Una ragazza – la ragazza- sbuca nel sentiero tra gli alberi. Sta ascoltando l’IPod, ha quella sua solita aria di sufficienza in volto, i capelli legati con un nastro bianco che ricadono per la maggior parte lungo le spalle, gli occhi chiari fissi su un punto preciso all’orizzonte, le braccia morbide lungo i fianchi, il bellissimo corpo fasciato da un paio di jeans aderenti e una maglietta morbida, che lascia intravedere le curve dolci e maestose.
Emmet resta a bocca aperta. La osserva con il desiderio negli occhi, mentre lentamente cammina in quel parchetto di Forks stranamente baciato dal sole, in quel momento. I raggi le vanno a illuminare il volto i capelli, e di scatto, si volta verso di lui. Emmet, d’istinto, si alza. La ragazza seduta accanto a lui fa per parlare, lui la zittisce con lo sguardo. Si avvicina a lei.
-Ciao, io sono Emmet- dice immediatamente, con il tono più seducente che riesce ad usare.
-Ciao-
La sua voce è bellissima. È la prima cosa che pensa, lui, quando la guarda negli occhi.

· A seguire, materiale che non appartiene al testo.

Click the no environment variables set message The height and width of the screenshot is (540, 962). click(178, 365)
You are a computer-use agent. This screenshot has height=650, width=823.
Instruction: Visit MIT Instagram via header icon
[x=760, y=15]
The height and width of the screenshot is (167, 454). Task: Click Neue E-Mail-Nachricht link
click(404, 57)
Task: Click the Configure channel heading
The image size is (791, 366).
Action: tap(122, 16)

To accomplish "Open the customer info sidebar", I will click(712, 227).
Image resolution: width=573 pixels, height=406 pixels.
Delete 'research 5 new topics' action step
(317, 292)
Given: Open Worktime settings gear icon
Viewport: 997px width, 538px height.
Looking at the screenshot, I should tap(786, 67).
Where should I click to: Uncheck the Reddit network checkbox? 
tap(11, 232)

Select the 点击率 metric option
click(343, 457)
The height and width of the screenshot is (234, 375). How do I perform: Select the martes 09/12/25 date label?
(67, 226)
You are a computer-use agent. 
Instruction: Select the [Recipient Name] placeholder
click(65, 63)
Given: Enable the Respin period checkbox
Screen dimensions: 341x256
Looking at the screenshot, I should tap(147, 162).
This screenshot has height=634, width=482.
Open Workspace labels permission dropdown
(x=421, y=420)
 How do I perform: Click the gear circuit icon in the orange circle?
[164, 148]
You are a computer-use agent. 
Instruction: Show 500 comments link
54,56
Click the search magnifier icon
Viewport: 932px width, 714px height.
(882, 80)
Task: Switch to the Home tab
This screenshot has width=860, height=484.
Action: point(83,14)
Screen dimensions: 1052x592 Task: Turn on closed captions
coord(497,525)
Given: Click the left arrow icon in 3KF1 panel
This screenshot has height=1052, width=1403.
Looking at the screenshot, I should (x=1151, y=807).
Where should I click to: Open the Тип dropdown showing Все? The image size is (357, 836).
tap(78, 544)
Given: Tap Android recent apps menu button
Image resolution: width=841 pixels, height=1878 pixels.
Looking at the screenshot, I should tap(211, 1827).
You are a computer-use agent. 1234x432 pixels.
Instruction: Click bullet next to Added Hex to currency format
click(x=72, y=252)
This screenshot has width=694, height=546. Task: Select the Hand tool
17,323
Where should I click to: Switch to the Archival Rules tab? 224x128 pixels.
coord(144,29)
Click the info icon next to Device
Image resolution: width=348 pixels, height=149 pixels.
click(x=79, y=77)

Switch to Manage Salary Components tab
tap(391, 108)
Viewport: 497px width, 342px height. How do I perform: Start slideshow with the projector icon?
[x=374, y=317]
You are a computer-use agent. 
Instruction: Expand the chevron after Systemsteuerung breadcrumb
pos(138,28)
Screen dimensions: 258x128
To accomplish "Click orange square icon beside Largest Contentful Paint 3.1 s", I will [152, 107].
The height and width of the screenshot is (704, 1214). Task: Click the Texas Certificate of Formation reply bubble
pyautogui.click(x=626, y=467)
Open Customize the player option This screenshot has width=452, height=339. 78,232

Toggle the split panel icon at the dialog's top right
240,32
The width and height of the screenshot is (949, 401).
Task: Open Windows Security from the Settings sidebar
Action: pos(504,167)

E la vede. La vede davvero. Non era, ovviamente, la prima volta che lo guardava. Andavano a scuola insieme, lei era di quinta C, lui di quinta A.
Solo sguardi, rapidi, distratti, però, a scuola.
Ma in quell’istante, Emmet la vide davvero.
-Beh, scusa Emmet, ma dopo questo nostro guardarci in modo appassionato, temo che dovrò continuare la mia passeggiata-
Lo prende in giro, ironica, sottile, ed Emmet non sa se quello che ha provato lui...lo ha provato anche lei.
-Almeno...dimmi come ti chiami-
-Rose-
Rose. Rose sparisce dietro gli alberi, Rose non c’è più, Emmet non la vede più, Rose. Rose è scomparsa, la rivedrà a scuola, l’indomani, e la osserverà davvero, magari ci parlerà anche, con Rose, e Rose un giorno lo apprezzerà, lo amerà. Sarebbe pronto a dare tutto, Emmet, per essere amato da Rose. Il suo fascino, i suoi muscoli, il suo coraggio. Tutto per Rose. Rose.
Si riscuote. Lascia Rose nella sua mente, ma più distante. Rose non è scomparsa, è sempre lì, ma Rose ora non c’è.
Emmet torna alla panchina, ritornando a stingere la ragazza senza nome, che senza dire una parola, fa finta di niente.
 
Ma quella notte, per loro, sarà la prima e l’ultima. Perché lei non può ignorarlo ancora. Perché lui mentre facevano l’amore, l’ha ripetutamente chiamata Rose.